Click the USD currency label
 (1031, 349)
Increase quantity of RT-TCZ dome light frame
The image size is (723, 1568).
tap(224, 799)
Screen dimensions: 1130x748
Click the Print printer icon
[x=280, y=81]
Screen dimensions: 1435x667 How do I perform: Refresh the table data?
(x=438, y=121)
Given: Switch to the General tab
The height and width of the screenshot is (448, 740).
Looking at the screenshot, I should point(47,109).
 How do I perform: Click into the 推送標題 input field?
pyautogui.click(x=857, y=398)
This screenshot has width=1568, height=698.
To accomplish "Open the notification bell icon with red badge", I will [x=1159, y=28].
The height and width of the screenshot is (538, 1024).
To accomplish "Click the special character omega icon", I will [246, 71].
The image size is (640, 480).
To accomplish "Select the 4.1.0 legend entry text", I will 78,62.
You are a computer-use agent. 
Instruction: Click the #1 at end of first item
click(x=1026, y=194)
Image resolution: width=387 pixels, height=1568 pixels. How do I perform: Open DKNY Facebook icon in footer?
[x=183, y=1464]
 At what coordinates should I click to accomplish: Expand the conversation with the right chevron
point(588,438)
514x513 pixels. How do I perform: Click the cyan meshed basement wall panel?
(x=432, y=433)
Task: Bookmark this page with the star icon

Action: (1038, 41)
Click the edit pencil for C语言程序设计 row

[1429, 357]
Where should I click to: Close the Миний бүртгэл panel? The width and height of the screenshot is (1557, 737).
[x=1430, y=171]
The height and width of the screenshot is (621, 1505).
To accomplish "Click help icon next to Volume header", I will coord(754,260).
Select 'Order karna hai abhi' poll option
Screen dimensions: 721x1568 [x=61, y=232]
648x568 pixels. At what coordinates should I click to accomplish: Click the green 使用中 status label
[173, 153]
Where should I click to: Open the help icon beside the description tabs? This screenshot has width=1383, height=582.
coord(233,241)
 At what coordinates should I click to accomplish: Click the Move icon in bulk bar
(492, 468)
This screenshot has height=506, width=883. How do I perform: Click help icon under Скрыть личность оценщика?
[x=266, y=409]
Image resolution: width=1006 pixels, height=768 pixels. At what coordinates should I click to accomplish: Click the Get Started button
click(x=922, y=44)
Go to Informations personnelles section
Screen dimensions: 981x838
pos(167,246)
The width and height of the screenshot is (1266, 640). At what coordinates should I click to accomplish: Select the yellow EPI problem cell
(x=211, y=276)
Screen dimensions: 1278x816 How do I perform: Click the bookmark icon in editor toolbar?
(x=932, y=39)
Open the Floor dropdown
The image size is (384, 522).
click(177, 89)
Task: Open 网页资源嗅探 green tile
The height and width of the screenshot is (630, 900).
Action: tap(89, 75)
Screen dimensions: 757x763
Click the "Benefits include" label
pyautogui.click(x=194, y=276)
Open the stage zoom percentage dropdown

Assignment => Which lines above contain the word "will"? Copy each one.

Your solution =>
To accomplish "Open the notification bell icon with red badge", I will [x=1159, y=28].
To accomplish "Click the special character omega icon", I will [246, 71].
To accomplish "Select the 4.1.0 legend entry text", I will 78,62.
To accomplish "Click help icon next to Volume header", I will coord(754,260).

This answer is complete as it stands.